Feb

15

MLKOn that dark weekend in the 1320 area Kerviel's trades started to unwind and drove the market down in some thin weekend markets. After the 50 Billion sale was done, the market recovered, and thus was an example of what Harris calls trade volatility. The idea is that the 1320 area was the so called fundamental support and the outside influence drove it temporarily down. The last test of that area confirmed that hypothesis at 1320.25. The question going forward is whether the same holds true.

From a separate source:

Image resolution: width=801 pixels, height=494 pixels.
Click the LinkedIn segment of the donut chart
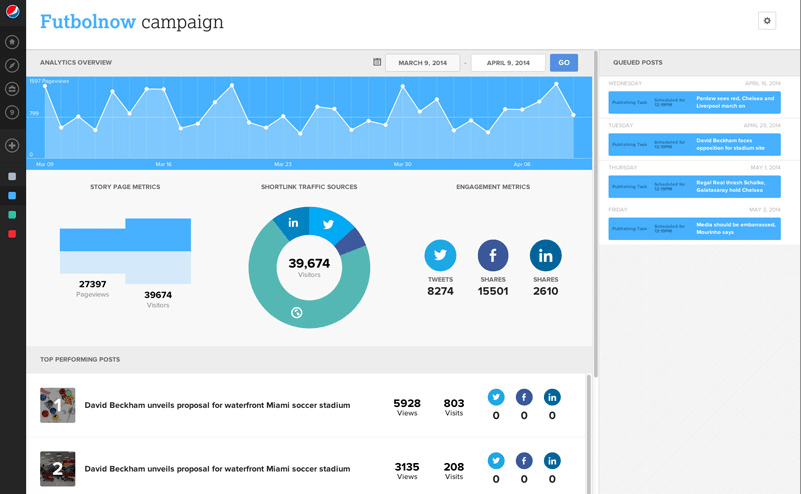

As to your theory about the casinos giving out statistics to lead gamblers the wrong way, when disclosing the statistics, the gambit is that having the true information leads the gamblers to a wrong conclusion falsely believing the odds are tilting in their favor or that the table is not fair, when in fact the table is fair and the odds are not tilted in the gambler's favor. The markets can do the converse gambit and that theory is worth considering which might work as follows: Statistics are cited or historically develop to show how fair the system is, how normal the distribution is, when behind the scenes dark secrets such as Kerviel's evils, government announcements known only to the few before the market announcements and other overweight influences skew the scales of distribution and justice. This is one of the mechanisms causing outliers that come with greater frequency and theory would predict. Physic's evil genie in the gas chamber. That being said, that prior weekend's posts from the public bragging about their short profits were very telling, as are many reports of mass liquidations from the market lows on main street. As Bacon said, "always copper the public's bets."

Steve Leslie writes:

White FlagI have long since given up on trading options, futures and commodities. I just cannot find an edge in these markets that is profitable in the long run. It is akin, albeit on a much smaller level, to Vic and Laurel's disclosing that they do not trade the bond markets anymore. I understand my limitations. I also have given up on looking for significant or absolute lows or highs. Instead I look for the "tweens." This is the area after a stock has broken out of a long base and has begun an advance. Or I look for an exit after a stock has outperformed for a period of time and appears "tired." This works for me and I am content to play in this world. Sometimes I leave plenty on the table for the next guy and that is OK. Revisiting gaming and markets, I am not sure the comparisons that can be drawn. I think most gamblers understand the rules of games are fair, and "cheating" by manipulating a wheel or not using all 52 cards does not happen. Furthermore they know the inherent statistics are against the player's winning in the long run,and they apply to all who partake without passion or prejudice. I am not so sure that in trading markets or investing in equities that they are as fair or equitable. Certainly insider information, manipulation of information and trading occurs constantly. Some in this arena have a decided advantage, and the speculator should always be cognizant of such. In the long run, these abuses tend to be smoothed out. However it is the short run that can kill you if you are not careful.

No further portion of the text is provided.